Геннадий понял, что его подозрения обоснованны – дома что-то случилось, опять Машка из-за своего кучерявого урода матери нервы мотала! Господи, почему у всех всё нормально и только в их семье вечные разборки и скандалы?
– Что опять? Скажи! Объясни путно. – Он снял джинсовую куртку, повесил на вешалку, стянул туфли, пошевелил пальцами во влажных, потных носках, снова обратил взгляд на жену: – Говори! Что молчишь?
В это время дверь спальни дочерей приоткрылась и послышался говор в комнате. Гости!
В прихожую вышли три высоких худых парня лет шестнадцати, все в чёрном, крашеные длинные волосы, серёжки в ушах, на цепях замысловатые каббалистические амулеты. И с ними – дочь Наташка, такая же раскрашенная, словно ведьма из фильма ужасов, в таких же побрякушках.
«Господи!» – ёкнуло в душе у Геннадия.
– Здравствуйте, дядя Гена, – поздоровались парни, оттесняя Геннадия от входной двери, стали надевать обувь.
Давая место гостям, Геннадий ошалело спросил у дочери:
– Наташа, что это?
– Она теперь гот! – всплеснула руками жена.
– Гот? – продолжал обалдевать Геннадий, глядя на разукрашенную Наташку и её долговязых друзей. – Это были такие племена в эпоху Римской империи…
– Это молодёжная субкультура, отец! – звонким голосом заявила Наташка.
– Что за культура? Панки? – После потрясения от нового образа младшей дочери Геннадия резануло по сердцу грубоватое обращение «отец». «Отец» – так говорят парни, а девчонки обращаются ласково «папа».
Парни снисходительно рассмеялись невежеству Геннадия, пояснили:
– Панки – это панки. Это было во времена вашей молодости. А мы – готы.
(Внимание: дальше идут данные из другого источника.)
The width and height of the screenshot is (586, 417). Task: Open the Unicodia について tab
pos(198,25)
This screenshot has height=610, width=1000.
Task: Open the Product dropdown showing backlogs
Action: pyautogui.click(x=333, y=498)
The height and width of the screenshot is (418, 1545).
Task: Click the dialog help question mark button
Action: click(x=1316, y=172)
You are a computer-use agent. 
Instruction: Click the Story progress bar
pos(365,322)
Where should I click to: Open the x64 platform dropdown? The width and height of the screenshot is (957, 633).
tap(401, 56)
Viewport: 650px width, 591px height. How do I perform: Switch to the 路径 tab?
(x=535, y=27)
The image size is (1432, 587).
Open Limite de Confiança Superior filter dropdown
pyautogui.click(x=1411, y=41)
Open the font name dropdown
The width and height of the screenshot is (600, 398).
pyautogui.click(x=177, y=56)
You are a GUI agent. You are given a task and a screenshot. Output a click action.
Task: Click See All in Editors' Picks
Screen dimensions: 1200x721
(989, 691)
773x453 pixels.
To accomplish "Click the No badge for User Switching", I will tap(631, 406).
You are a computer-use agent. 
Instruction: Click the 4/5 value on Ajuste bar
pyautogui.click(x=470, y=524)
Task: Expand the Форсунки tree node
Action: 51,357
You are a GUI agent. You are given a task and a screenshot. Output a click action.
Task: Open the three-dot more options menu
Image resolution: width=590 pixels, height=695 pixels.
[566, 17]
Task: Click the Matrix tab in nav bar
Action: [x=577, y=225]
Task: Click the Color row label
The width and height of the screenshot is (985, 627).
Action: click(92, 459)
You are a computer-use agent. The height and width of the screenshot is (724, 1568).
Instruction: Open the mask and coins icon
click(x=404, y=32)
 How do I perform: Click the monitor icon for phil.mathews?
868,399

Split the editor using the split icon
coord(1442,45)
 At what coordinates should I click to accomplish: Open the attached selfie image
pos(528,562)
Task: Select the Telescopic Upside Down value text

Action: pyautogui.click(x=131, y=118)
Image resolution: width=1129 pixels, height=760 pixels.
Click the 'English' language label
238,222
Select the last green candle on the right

До свидания, Геннадий Андреевич!
– Пока! – махнула рукой Наташка, выходя вслед за дружками из квартиры.
– Ты куда?! – возмутился Геннадий.
– Гулять! – в ответ возмутилась Наташка и с силой захлопнула входную дверь.
Геннадий посмотрел на жену:
– Это чё было?
– Вот-вот, из-за своей работы ты дочерей совсем прозеваешь.
Она пошла на кухню, всем своим видом давая понять Геннадию, что он очень виноват перед семьей.
Геннадий пожал плечами – он-то при чём? Они бесятся, а он виноват? Господи, теперь эта – гот… Нет, он думал, что завихрения в мозгах Наташки начнутся попозже, через год-полтора, но, видимо, прогресс убыстряет развитие детей.
Сердце защемило. Ему что теперь, на сто частей разорваться?! Захотелось курить, и Геннадий вышел на балкон.
День был солнечный, но не жаркий. Небольшой дворик, образованный их панельной многоэтажкой, соседней трехэтажной гостиницей из серого кирпича и неровной полосой старых кладовых и гаражей, нежился в уютной, благостной неге.
В соседнем подъезде на балконе сидел Бонивур. Балкон Бонивура был совершенно открытый, состоявший только из железных штырей ограждения, но это нисколько его не смущало. Виталий Сонин сам так себя назвал. В далёкой юности, в семидесятых годах прошлого века, в эпоху великого процветания, когда правил Советским Союзом Леонид Ильич Брежнев, на телеэкранах частенько транслировался приключенческий эпос про красного партизана времён Гражданской войны, боровшегося с японской оккупацией Дальнего Востока, – Виталия Бонивура. Этот герой так потряс сознание Виталия Сонина, что он стал с той поры, особенно в пьяном виде, именовать себя не иначе как Бонивур.